Questo repentino cambiamento segna una fase tipica della stagione primaverile, in cui il passaggio tra masse d’aria differenti genera variazioni anche significative. Tuttavia, la situazione è destinata a mutare nuovamente nel giro di pochi giorni. Già entro il fine settimana è previsto un deciso rialzo delle temperature, grazie al ritorno dell’alta pressione subtropicale, che riporterà condizioni più stabili e miti.
Tra venerdì e domenica si assisterà infatti a un progressivo aumento dei valori termici, con massime che potranno raggiungere i 23 gradi e toccare punte di 25-26 gradi nel weekend. Un clima che richiama condizioni tipiche di metà maggio, accompagnato da cieli sereni e ventilazione moderata. Anche nelle zone montane il tempo si manterrà prevalentemente stabile, con la possibilità di qualche nube nelle ore pomeridiane.
Nonostante la parentesi di bel tempo, gli esperti invitano alla prudenza. Il cosiddetto “colpo di coda” dell’inverno non è ancora del tutto archiviato, e un nuovo cambiamento è atteso già all’inizio della prossima settimana. A partire da lunedì 27, infatti, una nuova irruzione di aria fredda riporterà instabilità su gran parte del Nord Italia, con temporali diffusi fin dalle prime ore della giornata.

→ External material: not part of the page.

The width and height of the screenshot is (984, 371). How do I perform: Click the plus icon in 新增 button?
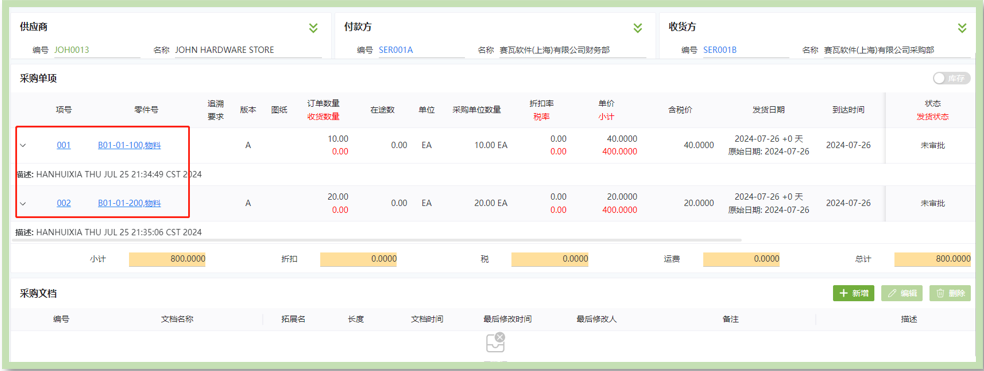pyautogui.click(x=843, y=293)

Le previsioni indicano anche un ulteriore calo delle temperature nei giorni successivi, con valori che tra il 30 aprile e il 3 maggio potrebbero risultare inferiori di circa dieci gradi rispetto a quelli previsti nel weekend precedente. Una dinamica che conferma l’andamento altalenante della stagione, rendendo prematuro il passaggio definitivo a condizioni estive.
Questi sbalzi, seppur marcati, rientrano nella variabilità tipica della primavera, anche se risultano meno estremi rispetto ad altre aree geografiche. In alcune regioni della Spagna o della Francia, infatti, si possono registrare variazioni di temperatura fino a 30 gradi in pochi giorni, mentre nelle pianure centrali degli Stati Uniti le escursioni possono raggiungere anche i 40 gradi, con improvvisi ritorni a condizioni invernali.
Dal punto di vista climatologico, la fine di aprile e l’inizio di maggio possono talvolta presentare episodi di caldo precoce, come accaduto in passato. Nel 2018, ad esempio, diverse città del Nord Italia registrarono temperature superiori ai 28 gradi per più giorni consecutivi. Ancora più significativo il dato del 2011, quando un episodio di foehn portò i termometri fino a 32 gradi in alcune aree urbane.
In questo contesto, la raccomandazione è quella di affrontare la stagione con gradualità, mantenendo a portata di mano sia abbigliamento leggero sia capi più pesanti. La primavera, infatti, prosegue il suo percorso tra improvvisi ritorni di freddo e rapide impennate termiche, confermando la sua natura dinamica e variabile.